- PROBLEM
Please pick out every line in the records below that contains the word "agent" and copy each of those lines. Matching is case-sensitive.

[Item-finding records]
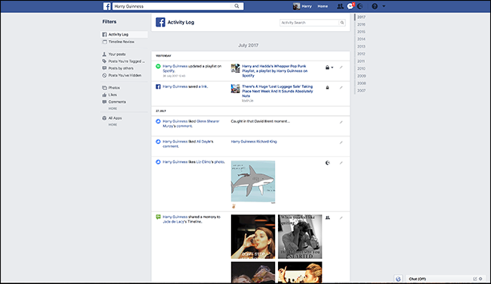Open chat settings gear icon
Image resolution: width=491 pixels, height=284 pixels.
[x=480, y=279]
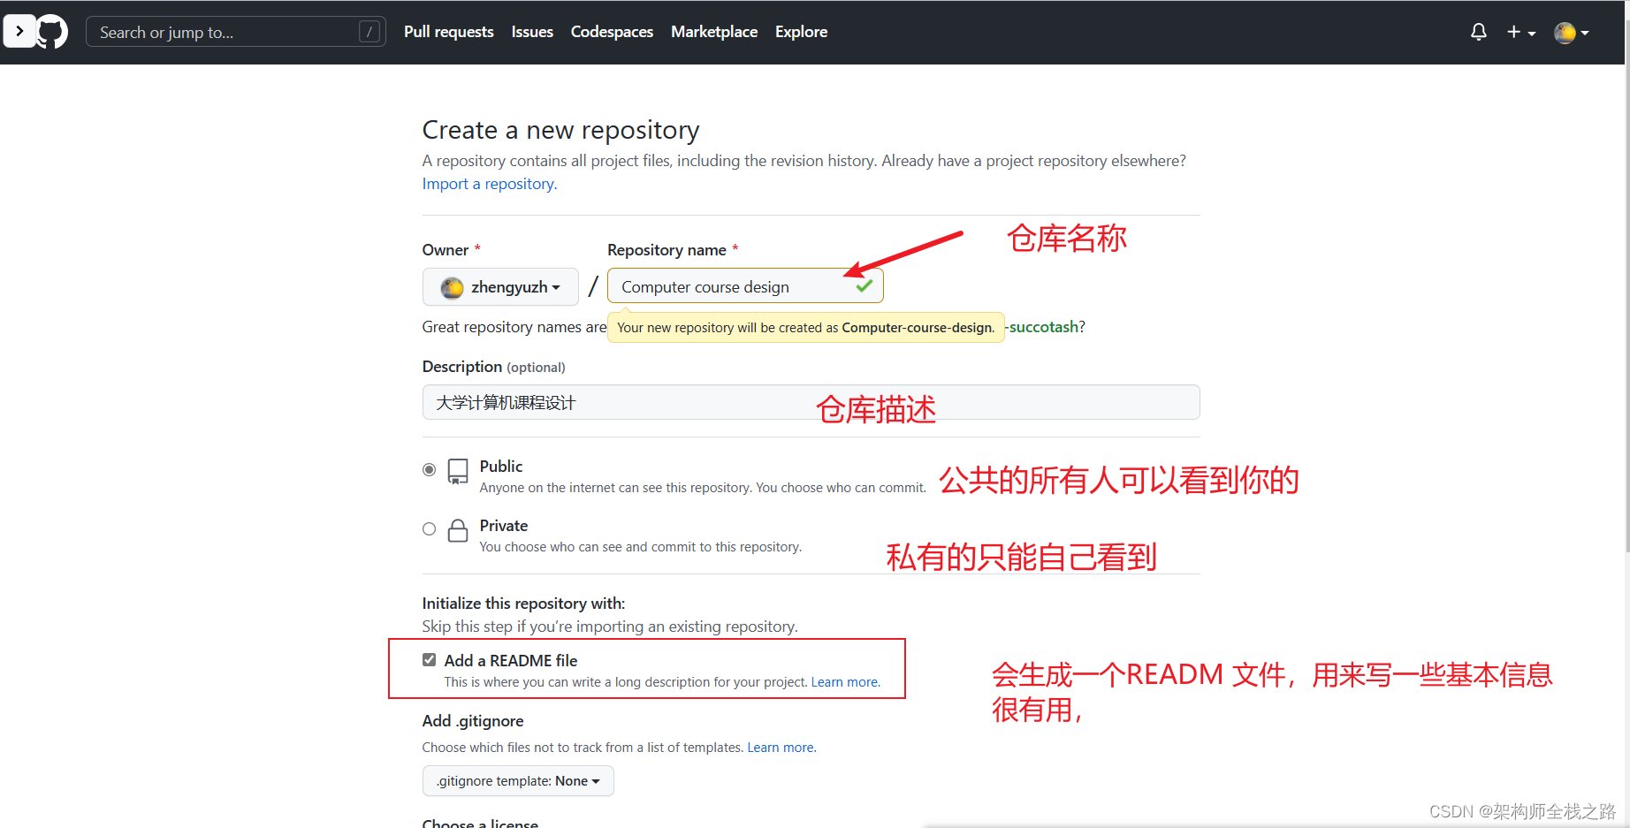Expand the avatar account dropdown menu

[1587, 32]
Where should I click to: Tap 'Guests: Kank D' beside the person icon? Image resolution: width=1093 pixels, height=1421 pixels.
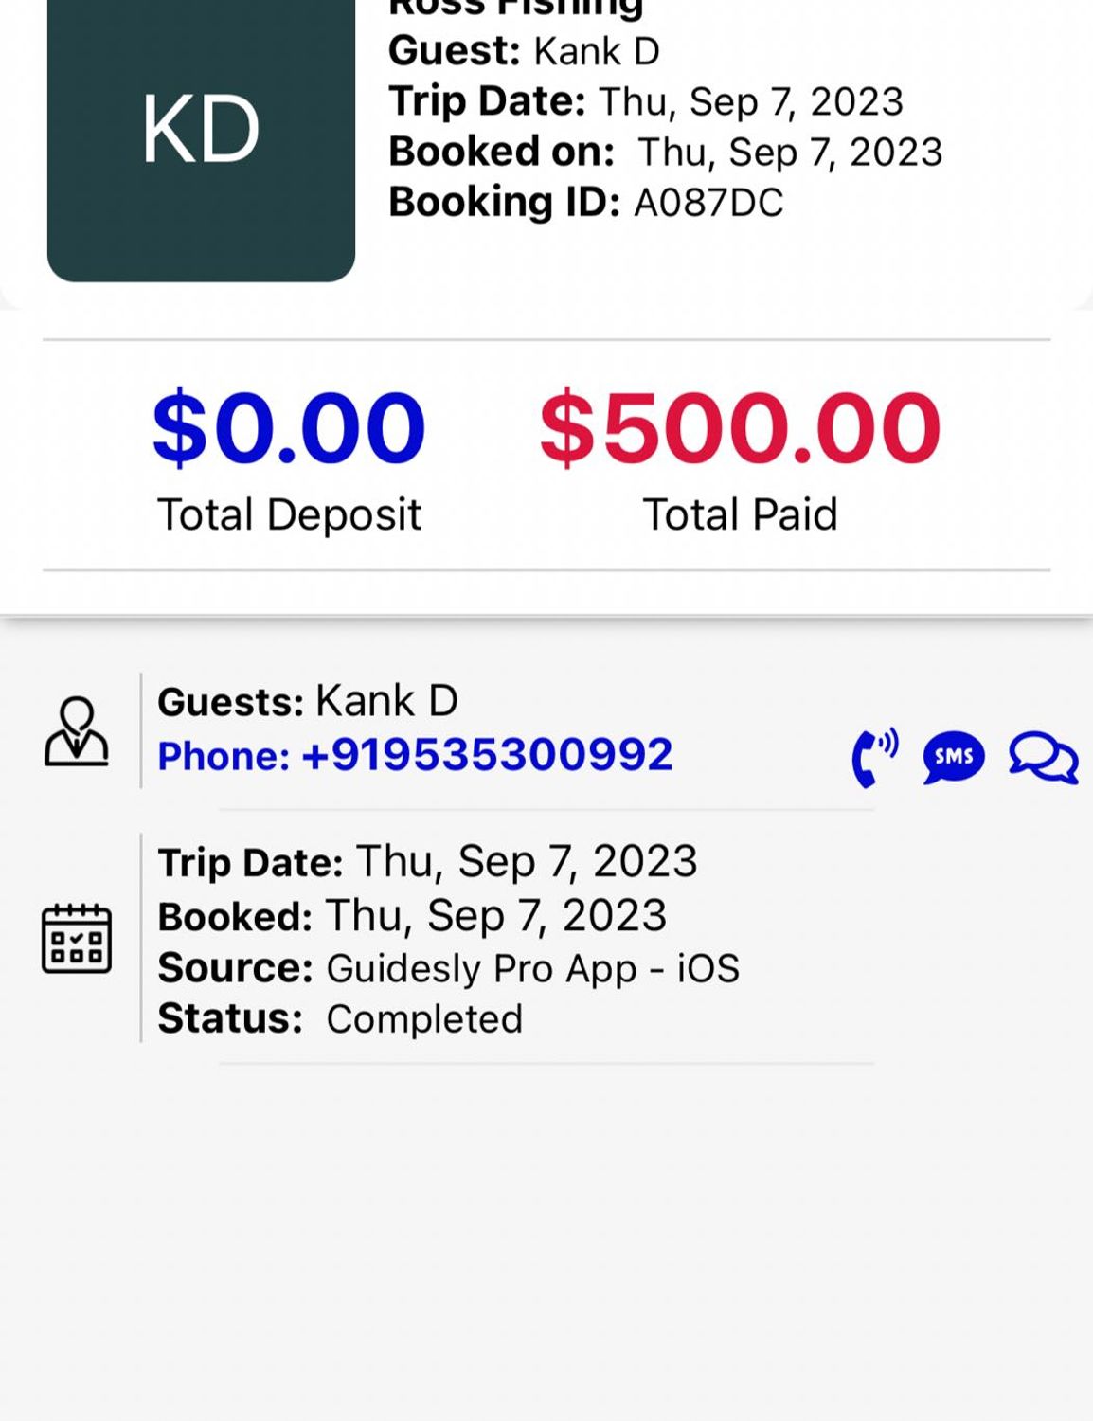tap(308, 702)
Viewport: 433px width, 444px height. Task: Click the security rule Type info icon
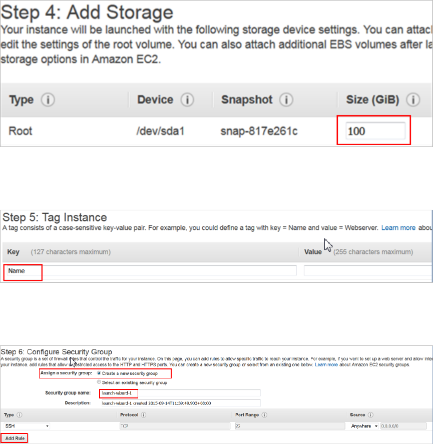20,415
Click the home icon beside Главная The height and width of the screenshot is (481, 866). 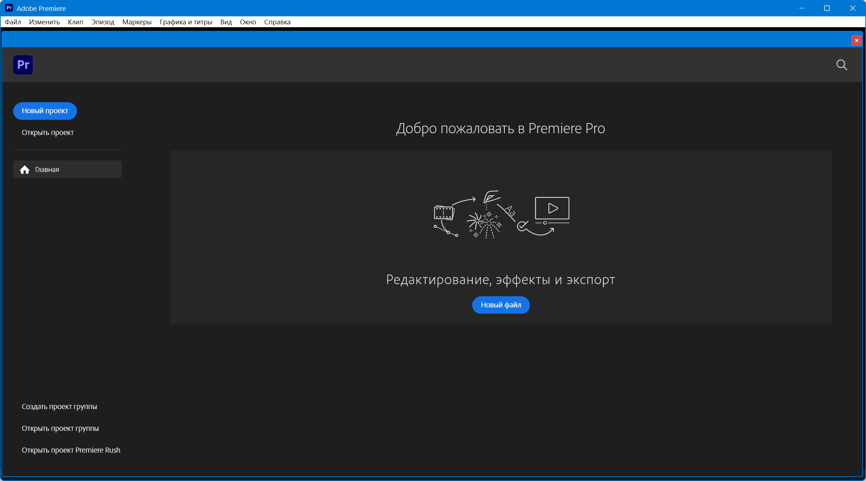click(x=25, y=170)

---

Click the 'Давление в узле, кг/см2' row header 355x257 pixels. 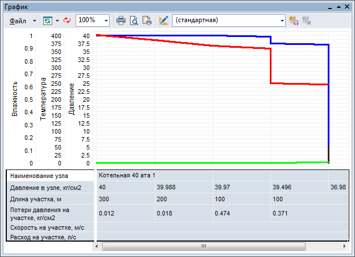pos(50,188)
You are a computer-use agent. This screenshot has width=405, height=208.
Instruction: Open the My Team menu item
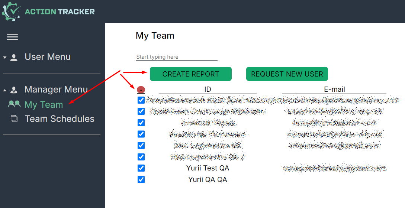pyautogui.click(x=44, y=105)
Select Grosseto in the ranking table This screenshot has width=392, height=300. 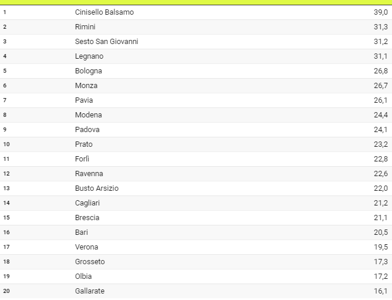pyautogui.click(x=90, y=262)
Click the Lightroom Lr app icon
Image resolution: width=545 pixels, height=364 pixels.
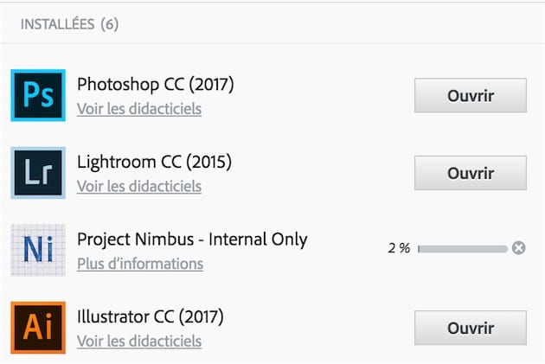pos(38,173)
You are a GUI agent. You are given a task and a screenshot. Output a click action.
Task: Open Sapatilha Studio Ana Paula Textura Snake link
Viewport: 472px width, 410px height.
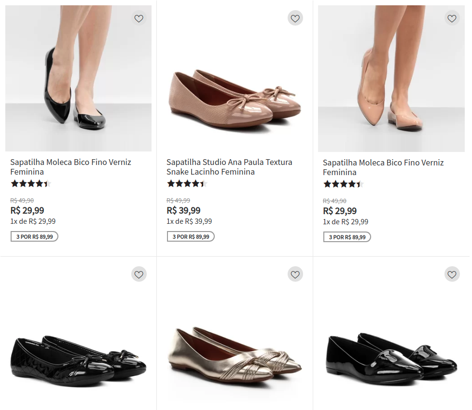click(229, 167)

* * *

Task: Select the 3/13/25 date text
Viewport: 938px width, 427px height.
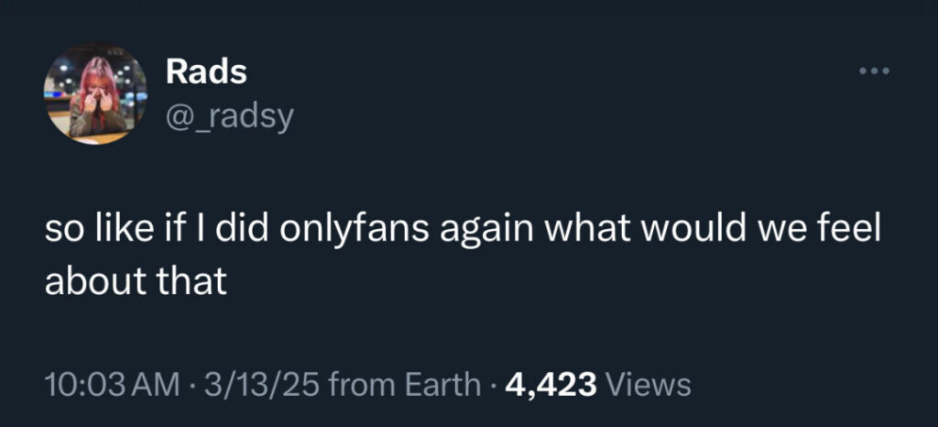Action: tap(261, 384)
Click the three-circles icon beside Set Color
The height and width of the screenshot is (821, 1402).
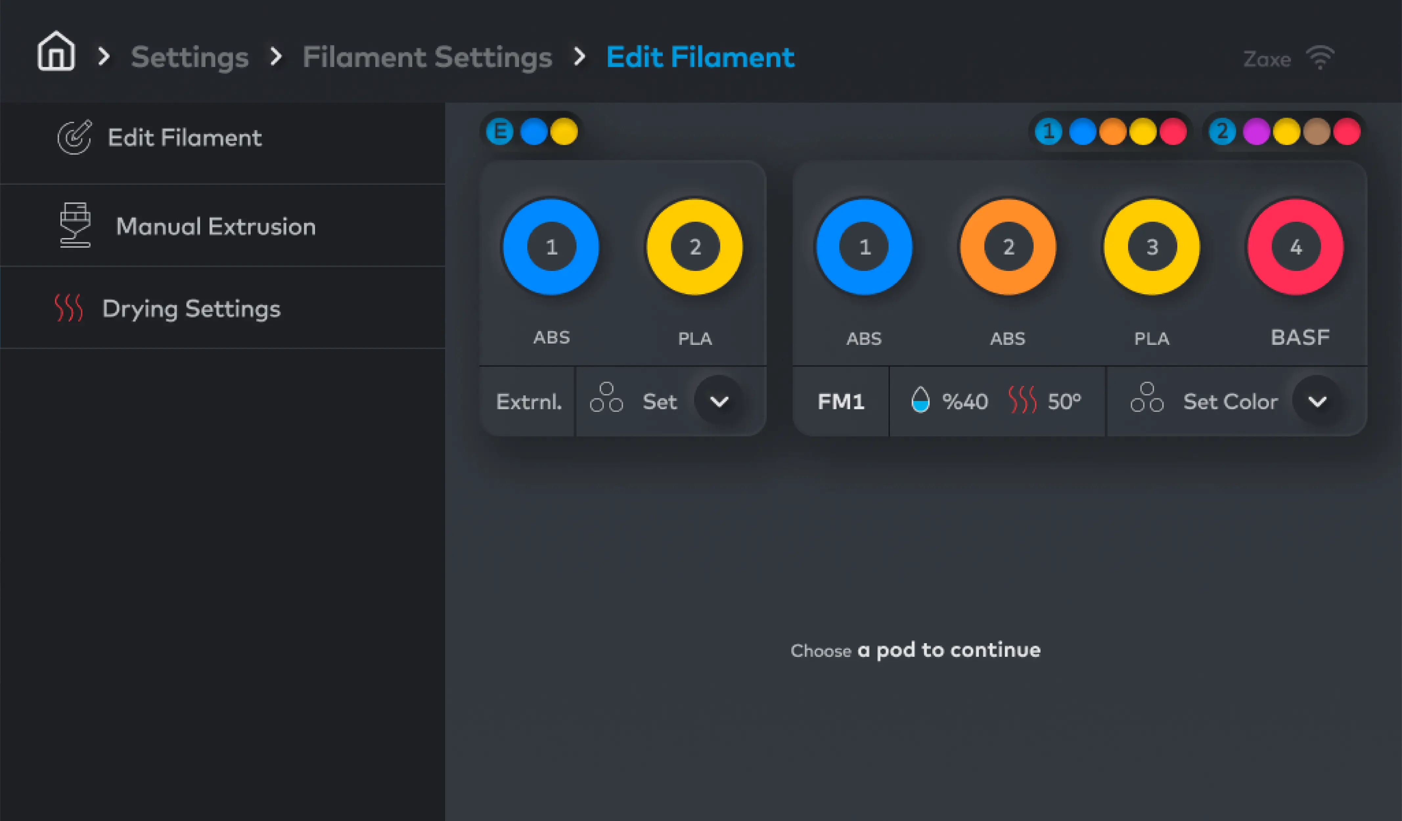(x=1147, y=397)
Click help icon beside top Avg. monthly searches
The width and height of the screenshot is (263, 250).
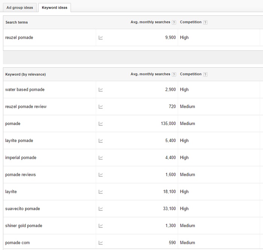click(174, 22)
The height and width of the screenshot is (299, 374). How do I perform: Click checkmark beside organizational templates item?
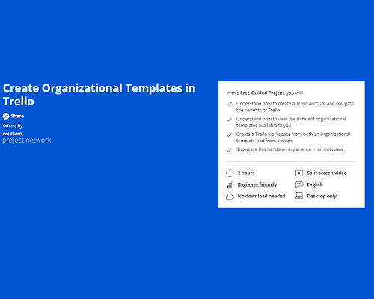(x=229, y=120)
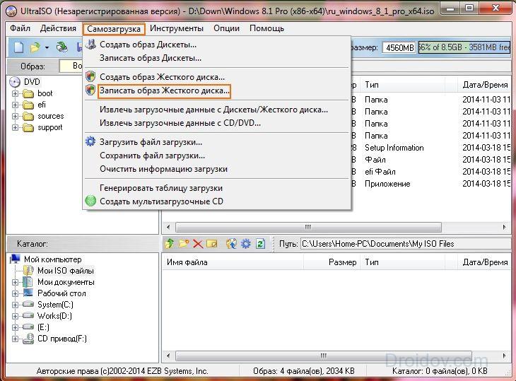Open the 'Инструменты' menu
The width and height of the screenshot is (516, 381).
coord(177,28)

- IN RESPONSE
You are a computer-use agent. This screenshot has width=405, height=208.
You are a GUI agent. You are given a task and a screenshot. Output a click action.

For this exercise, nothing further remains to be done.